The most recent assignment we completed for EMC was the annotated bibliography. In compiling all of my notes from all of the articles I've read since the beginning of this project, I noticed a divide similar to my brain-wrinkle one but with respect to the glymphatic system. Any article that was published prior to the system's discovery in 2012 contained presumptions as to how the brain eliminated waste products. Some research teams even neglected to do so, assuming that there didn't even exist one. Once the system's discovery entered the literature in a bout of serendipity and chance however, the following year approximately brought with it a slew of papers trying to decipher what exactly this discovery meant. How would it help disease research, cognitive conditions, and most importantly - how does it interact with everything else we already know about the brain?

As time went on though, and the existence of a glymphatic system became well established, papers contained fewer speculations and more conclusions rooted in results. It was interesting to see how once the system was discovered, there were less people running to prove it wrong and more people attempting to understand its meaning and thus disseminate that information. I wondered, why is this case? What I noticed however is that while scientific arguments are always occurring, it was crucial to realize that the discovery of the glymphatic system wasn't presented to refute an alternative explanation. The only reason neuroscientists believed that the brain lacked a drainage system was simply because they couldn't find it in the brain's anatomy. What resulted, although at first was largely acceptance of the system and its explained functions, soon turned into various theories concerning these intricate nuances.
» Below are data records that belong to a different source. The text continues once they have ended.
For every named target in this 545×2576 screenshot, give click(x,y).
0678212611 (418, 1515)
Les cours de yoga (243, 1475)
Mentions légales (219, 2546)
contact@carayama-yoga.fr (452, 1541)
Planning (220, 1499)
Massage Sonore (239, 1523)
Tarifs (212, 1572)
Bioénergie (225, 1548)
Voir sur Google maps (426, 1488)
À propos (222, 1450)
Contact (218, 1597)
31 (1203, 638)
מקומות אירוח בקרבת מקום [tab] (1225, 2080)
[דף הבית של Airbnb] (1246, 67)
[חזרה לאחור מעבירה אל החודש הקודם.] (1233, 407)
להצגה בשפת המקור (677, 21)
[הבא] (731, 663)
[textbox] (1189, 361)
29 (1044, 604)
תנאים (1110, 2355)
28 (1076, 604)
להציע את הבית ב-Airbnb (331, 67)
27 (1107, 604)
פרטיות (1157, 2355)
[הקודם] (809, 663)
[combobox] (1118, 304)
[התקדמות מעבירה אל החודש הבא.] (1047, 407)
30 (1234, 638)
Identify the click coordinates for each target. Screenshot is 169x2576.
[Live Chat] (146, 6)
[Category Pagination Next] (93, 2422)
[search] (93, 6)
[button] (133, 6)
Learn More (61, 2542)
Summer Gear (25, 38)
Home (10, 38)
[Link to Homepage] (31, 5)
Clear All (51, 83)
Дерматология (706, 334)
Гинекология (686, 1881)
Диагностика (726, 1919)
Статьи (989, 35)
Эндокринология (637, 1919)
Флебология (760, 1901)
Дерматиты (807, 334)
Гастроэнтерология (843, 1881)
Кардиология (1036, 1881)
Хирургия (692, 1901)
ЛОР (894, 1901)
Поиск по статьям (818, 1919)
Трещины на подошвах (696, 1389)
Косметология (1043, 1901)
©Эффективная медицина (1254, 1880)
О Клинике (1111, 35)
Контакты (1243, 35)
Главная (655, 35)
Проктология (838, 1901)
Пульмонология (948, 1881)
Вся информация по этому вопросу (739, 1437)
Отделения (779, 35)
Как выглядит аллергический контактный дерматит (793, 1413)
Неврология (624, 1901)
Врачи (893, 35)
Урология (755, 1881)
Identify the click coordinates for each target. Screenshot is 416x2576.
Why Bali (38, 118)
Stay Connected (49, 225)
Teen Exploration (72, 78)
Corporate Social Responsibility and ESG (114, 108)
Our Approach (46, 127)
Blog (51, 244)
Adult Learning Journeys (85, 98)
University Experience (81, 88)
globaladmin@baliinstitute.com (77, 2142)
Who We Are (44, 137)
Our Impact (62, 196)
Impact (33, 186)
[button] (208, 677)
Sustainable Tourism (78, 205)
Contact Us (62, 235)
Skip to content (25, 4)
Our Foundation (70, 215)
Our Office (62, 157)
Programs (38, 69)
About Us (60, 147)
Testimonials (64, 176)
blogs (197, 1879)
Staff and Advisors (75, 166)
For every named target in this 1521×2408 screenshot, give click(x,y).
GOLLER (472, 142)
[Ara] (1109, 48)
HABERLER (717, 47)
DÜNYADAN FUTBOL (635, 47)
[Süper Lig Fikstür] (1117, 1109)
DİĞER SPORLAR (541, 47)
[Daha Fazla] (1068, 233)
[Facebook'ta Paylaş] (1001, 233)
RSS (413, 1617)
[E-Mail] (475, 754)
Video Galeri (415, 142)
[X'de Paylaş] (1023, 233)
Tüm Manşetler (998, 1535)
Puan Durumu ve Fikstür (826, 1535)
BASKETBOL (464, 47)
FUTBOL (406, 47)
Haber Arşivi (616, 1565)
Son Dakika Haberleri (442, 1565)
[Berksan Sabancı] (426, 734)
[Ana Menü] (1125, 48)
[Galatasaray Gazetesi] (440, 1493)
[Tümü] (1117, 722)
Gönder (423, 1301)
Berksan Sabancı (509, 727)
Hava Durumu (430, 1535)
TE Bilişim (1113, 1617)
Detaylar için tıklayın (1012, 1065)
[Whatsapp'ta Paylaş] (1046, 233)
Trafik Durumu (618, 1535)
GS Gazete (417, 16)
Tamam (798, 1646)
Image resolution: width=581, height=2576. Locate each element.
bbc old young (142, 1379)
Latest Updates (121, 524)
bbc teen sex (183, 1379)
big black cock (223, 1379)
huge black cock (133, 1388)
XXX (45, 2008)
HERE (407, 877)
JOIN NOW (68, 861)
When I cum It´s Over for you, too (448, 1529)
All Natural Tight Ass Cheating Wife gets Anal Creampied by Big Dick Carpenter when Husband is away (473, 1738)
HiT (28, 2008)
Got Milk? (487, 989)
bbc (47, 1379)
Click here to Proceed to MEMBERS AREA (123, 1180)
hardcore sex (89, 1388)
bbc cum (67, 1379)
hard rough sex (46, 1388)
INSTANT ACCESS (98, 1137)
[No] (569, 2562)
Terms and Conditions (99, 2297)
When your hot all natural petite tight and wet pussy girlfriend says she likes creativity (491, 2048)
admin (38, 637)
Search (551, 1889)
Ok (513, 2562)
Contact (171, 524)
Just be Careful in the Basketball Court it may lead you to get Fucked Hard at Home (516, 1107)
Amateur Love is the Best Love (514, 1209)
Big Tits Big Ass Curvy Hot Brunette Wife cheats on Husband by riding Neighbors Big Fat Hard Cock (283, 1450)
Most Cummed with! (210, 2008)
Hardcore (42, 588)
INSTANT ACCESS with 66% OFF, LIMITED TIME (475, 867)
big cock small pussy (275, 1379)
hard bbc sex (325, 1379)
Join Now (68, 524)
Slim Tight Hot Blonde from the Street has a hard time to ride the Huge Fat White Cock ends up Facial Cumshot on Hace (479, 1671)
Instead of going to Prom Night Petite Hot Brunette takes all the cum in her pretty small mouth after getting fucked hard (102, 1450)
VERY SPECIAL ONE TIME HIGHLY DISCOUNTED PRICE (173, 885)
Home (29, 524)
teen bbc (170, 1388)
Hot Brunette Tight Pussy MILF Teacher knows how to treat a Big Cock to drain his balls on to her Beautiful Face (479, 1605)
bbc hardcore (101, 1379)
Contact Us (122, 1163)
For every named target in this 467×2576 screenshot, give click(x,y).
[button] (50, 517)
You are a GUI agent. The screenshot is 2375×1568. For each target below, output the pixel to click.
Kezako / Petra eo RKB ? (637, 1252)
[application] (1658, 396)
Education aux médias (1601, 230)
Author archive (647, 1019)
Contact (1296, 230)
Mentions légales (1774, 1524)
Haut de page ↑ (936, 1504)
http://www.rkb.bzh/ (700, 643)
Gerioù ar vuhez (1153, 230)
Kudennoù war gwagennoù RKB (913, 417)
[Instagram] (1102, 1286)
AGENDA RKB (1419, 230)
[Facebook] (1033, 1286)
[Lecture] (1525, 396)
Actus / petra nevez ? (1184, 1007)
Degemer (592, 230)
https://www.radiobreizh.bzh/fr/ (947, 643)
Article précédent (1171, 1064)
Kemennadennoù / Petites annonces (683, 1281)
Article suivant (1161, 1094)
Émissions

Similarly, when my second grade teacher told me about the dural folds in our brains - the wrinkles on the amazing matter in our heads - I was confused at first because I didn't know such a fact to exist. It was foreign in the sense that I had a little background knowledge that could possibly refute it but not enough to reject the introduction of a new idea. After getting over that initial shock of the ridges in my brain, I started asking my teacher questions about the folds. How many do we have? Does everybody have the same number? What does too many folds mean? Too little? There was just no end to the questions one could ponder about those wrinkles. And this, along with my much more recent realizations about the Glymphatic system's discovery have shown me the difference between the introduction of new information where there previously was none and an attempted refutation of knowledge that has already been established as fact.